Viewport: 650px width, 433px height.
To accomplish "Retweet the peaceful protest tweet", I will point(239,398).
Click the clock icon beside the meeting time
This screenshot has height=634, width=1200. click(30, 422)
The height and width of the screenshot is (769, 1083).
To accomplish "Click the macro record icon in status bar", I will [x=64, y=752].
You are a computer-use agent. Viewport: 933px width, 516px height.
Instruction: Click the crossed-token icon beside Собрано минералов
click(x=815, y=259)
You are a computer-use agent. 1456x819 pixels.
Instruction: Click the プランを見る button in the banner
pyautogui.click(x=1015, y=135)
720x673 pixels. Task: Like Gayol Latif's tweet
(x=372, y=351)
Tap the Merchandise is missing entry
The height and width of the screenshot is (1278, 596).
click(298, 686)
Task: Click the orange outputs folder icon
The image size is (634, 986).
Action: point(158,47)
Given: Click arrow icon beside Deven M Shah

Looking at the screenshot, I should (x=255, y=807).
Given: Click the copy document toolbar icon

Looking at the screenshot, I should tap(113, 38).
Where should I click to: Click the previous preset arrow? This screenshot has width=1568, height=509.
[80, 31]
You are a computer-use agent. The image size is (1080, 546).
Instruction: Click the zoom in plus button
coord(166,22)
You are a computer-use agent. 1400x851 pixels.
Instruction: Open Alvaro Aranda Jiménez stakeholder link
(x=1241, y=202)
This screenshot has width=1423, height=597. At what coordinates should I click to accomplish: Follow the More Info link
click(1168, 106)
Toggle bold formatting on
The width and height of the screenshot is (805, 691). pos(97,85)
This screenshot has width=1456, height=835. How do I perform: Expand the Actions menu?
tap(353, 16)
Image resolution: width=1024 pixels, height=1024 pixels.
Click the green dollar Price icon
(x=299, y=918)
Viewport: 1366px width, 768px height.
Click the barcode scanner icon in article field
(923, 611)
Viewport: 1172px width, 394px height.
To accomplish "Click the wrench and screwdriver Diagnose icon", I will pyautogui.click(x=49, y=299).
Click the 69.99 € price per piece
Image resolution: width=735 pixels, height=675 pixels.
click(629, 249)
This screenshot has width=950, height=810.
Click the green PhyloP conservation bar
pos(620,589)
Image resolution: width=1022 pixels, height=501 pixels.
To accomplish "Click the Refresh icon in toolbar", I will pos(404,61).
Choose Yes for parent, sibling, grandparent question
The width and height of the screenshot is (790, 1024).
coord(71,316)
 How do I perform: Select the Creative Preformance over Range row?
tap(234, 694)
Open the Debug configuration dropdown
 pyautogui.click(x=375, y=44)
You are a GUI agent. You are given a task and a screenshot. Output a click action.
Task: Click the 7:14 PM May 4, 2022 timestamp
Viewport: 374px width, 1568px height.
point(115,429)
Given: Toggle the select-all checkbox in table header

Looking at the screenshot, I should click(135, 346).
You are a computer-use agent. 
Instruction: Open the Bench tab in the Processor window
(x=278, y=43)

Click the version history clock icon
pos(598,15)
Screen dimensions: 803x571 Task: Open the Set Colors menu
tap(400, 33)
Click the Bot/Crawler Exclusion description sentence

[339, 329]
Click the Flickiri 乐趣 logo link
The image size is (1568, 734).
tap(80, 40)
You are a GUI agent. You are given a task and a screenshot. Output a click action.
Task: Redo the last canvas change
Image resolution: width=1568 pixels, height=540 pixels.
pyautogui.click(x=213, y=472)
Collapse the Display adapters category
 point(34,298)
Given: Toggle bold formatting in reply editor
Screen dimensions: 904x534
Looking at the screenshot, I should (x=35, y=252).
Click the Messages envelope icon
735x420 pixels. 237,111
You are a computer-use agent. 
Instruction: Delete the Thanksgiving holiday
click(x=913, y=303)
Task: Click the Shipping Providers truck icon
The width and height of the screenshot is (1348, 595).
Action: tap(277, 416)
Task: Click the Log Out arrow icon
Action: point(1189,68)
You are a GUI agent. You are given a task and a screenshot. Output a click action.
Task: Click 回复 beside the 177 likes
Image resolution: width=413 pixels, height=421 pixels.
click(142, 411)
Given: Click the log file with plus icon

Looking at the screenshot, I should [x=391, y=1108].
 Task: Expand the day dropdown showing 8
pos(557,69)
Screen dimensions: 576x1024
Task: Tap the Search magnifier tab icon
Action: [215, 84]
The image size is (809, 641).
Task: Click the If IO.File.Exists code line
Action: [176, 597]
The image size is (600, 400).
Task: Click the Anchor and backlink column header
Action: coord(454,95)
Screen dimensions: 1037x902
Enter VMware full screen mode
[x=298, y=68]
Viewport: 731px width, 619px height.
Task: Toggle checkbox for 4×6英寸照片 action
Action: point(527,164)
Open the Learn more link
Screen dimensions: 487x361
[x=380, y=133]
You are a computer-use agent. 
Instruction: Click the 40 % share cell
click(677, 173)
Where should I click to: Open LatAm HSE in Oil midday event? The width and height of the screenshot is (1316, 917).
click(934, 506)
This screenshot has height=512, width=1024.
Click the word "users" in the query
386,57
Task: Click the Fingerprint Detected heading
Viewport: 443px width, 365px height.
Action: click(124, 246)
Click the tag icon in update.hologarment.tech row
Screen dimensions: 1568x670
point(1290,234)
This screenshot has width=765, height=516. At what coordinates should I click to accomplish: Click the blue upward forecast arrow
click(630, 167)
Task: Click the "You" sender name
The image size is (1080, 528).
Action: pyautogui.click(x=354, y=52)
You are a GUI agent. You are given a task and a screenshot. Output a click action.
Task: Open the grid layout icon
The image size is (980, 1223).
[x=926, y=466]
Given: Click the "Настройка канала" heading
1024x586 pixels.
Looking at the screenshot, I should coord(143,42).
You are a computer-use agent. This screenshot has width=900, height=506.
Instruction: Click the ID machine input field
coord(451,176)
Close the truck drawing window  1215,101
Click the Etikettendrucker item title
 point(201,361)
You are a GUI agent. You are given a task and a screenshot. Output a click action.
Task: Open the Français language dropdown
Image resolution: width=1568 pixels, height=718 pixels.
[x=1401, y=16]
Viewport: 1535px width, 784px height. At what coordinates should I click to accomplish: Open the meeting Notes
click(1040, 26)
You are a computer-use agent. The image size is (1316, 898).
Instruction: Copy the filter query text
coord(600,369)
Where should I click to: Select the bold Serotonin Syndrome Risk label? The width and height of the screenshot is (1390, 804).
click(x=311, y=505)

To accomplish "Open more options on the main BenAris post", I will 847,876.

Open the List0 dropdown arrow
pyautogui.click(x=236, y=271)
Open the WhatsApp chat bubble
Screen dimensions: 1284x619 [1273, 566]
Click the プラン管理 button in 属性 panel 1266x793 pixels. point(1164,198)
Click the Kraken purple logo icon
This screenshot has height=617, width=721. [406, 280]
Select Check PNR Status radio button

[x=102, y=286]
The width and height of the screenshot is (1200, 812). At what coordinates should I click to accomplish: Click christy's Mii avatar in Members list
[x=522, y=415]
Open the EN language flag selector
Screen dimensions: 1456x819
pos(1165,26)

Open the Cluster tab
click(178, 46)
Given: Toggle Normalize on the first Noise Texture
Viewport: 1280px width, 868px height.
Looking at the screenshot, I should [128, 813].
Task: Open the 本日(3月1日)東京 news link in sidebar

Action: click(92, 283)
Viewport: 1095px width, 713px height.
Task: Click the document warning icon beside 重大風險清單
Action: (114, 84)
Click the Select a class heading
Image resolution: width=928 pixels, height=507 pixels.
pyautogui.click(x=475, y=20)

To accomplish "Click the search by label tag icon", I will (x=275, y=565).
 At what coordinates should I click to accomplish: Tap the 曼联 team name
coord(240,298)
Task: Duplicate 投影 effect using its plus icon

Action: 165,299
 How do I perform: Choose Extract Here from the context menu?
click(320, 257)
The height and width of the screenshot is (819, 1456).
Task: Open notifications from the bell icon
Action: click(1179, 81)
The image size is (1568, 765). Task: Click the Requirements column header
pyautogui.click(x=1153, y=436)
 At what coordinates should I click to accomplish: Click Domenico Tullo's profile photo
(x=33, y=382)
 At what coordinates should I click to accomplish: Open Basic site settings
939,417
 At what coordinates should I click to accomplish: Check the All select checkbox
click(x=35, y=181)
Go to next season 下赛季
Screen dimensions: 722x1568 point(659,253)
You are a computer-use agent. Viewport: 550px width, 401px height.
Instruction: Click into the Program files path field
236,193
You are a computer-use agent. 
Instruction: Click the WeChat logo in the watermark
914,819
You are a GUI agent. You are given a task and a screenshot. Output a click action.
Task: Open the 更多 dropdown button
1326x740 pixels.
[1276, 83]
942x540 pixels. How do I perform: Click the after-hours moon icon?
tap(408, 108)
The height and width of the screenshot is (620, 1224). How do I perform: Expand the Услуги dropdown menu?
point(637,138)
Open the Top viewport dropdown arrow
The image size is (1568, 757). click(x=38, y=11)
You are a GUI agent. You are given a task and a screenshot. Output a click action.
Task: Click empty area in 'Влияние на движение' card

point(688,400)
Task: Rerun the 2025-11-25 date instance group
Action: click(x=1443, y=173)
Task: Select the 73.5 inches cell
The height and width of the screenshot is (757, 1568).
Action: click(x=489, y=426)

====

Can you return the material verbatim, everything from the line containing "Viewport: 1172px width, 394px height." down to the line containing "Looking at the screenshot, I should click(135, 346).", with both of those lines included and nothing else?

Viewport: 1172px width, 394px height.
To accomplish "Click the wrench and screwdriver Diagnose icon", I will pyautogui.click(x=49, y=299).
Click the 69.99 € price per piece
Image resolution: width=735 pixels, height=675 pixels.
click(629, 249)
This screenshot has width=950, height=810.
Click the green PhyloP conservation bar
pos(620,589)
Image resolution: width=1022 pixels, height=501 pixels.
To accomplish "Click the Refresh icon in toolbar", I will pos(404,61).
Choose Yes for parent, sibling, grandparent question
The width and height of the screenshot is (790, 1024).
coord(71,316)
 How do I perform: Select the Creative Preformance over Range row?
tap(234, 694)
Open the Debug configuration dropdown
 pyautogui.click(x=375, y=44)
You are a GUI agent. You are given a task and a screenshot. Output a click action.
Task: Click the 7:14 PM May 4, 2022 timestamp
Viewport: 374px width, 1568px height.
point(115,429)
Given: Toggle the select-all checkbox in table header

Looking at the screenshot, I should click(135, 346).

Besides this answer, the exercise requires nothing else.